The Montana Farm Bureau Federation, the state’s largest general agricultural organization, has urged the Environmental Protection Association and Army Corps of Engineers to strongly consider the concerns of farmers and ranchers when rewriting the Waters of the U.S. (WOTUS) rule. 

In their submitted comments, MFBF pointed out that the definition of WOTUS is extremely important to their members. 

“Our farmer and rancher members make their living on the land in all 56 counties, raising a variety of crops and livestock. Some have the benefit of irrigation, but others operate on completely dry land farms or ranches that rely on reservoirs to provide water to their livestock. The one thing these folks have in common is that they are all need water in order to raise the food and fiber that fuels this nation and much of the world,” noted MFBF President Hans McPherson in the comments. “Over the years, farmers and ranchers have taken great strides in preserving and conserving one of our most important resources; water.”

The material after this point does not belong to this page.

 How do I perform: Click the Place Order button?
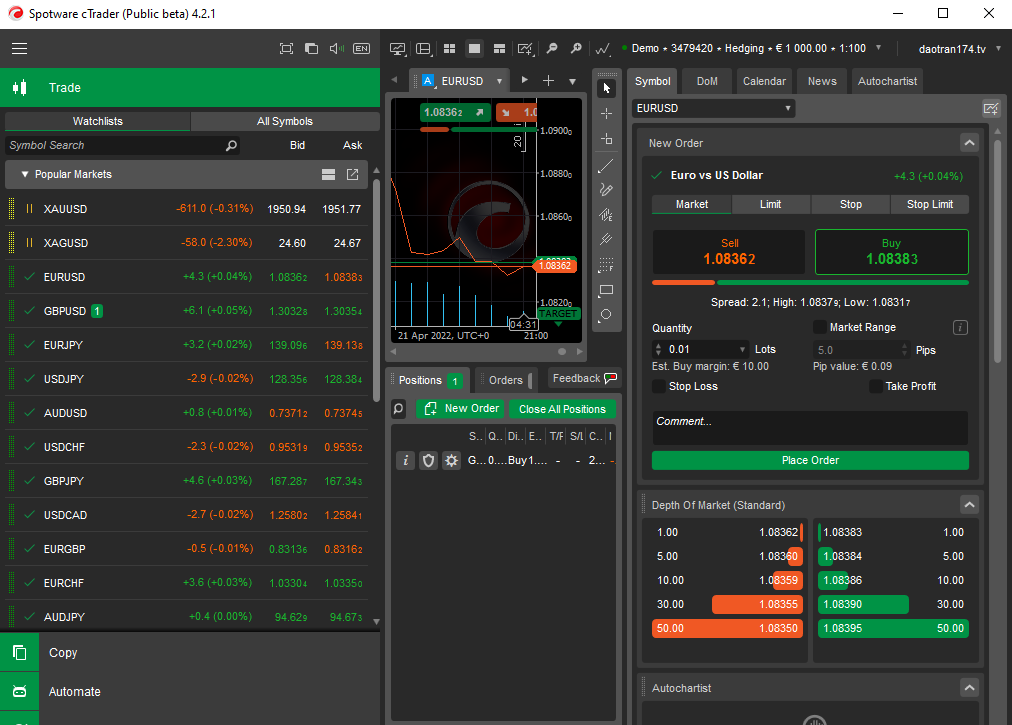(810, 460)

McPherson expressed dismay that the EPA and the Corps’ have announced intent to revise the definition of “Waters of the U.S.” by first repealing the Navigable Waters Protection Rule (NWPR) and second, refining the pre-2015 definition of WOTUS. 

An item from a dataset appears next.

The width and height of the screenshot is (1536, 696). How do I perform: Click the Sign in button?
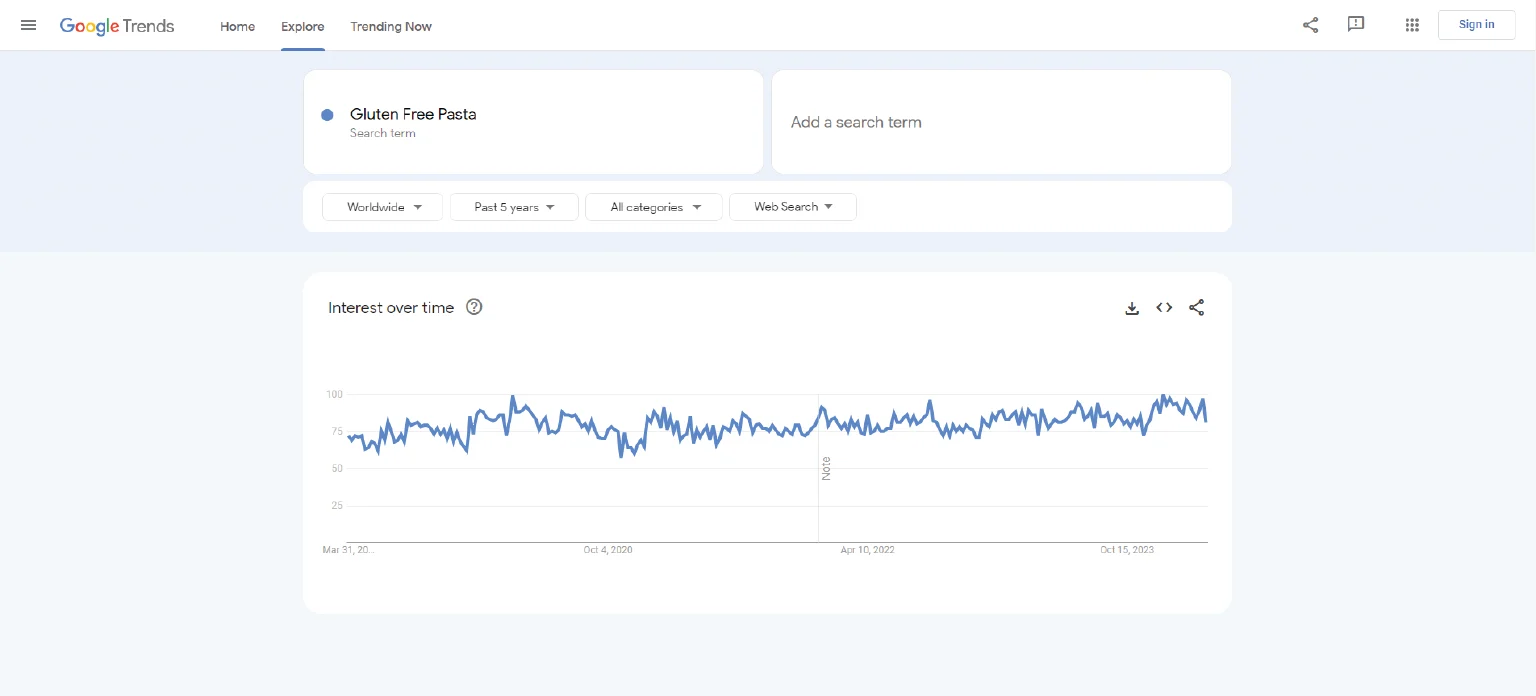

“The Navigable Waters Protection Rule was a clear, defensible rule that appropriately balanced the objective, goals, and policies of the Clean Water Act. It provided our farmer and rancher members with the clean water and clear rules that we requested,” noted McPherson. “The Navigable Waters Protection Rule (NWPR) very clearly protects lakes, rivers and streams, the very areas intended for regulation by the Clean Water Act. Most ditches and areas where water sits temporarily are excluded, which is appropriate. This point is especially important in states like Montana because due to our unique and extreme climate, there are low spots in fields and pastures that only hold water for short periods of time, especially during the spring when snow is melting, or in the summer after a hard downpour of rain from a thunderstorm. These spots on the land that are wet for only short periods of time should never be considered jurisdictional.”

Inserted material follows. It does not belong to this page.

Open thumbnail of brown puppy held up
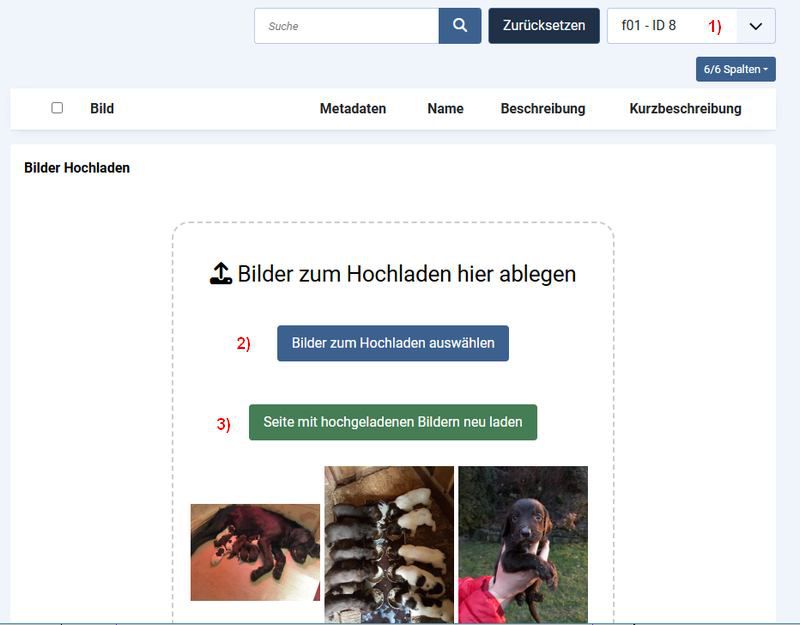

MFBF asked that the agencies recognize the burden overreaching regulations place on farmers and ranchers, to respect the statute and not write the term “navigable” out of Clean Water Act regulations. 

“We ask you to remember the importance of cooperative federalism and the fact that where federal regulation ends, state regulation begins,” said McPherson. “In Montana, we have two dedicated agencies working toward the protection of state waters and we believe that because they are close to the people and resources they regulate, they are well equipped to do so, and have a track record of taking their responsibility seriously.”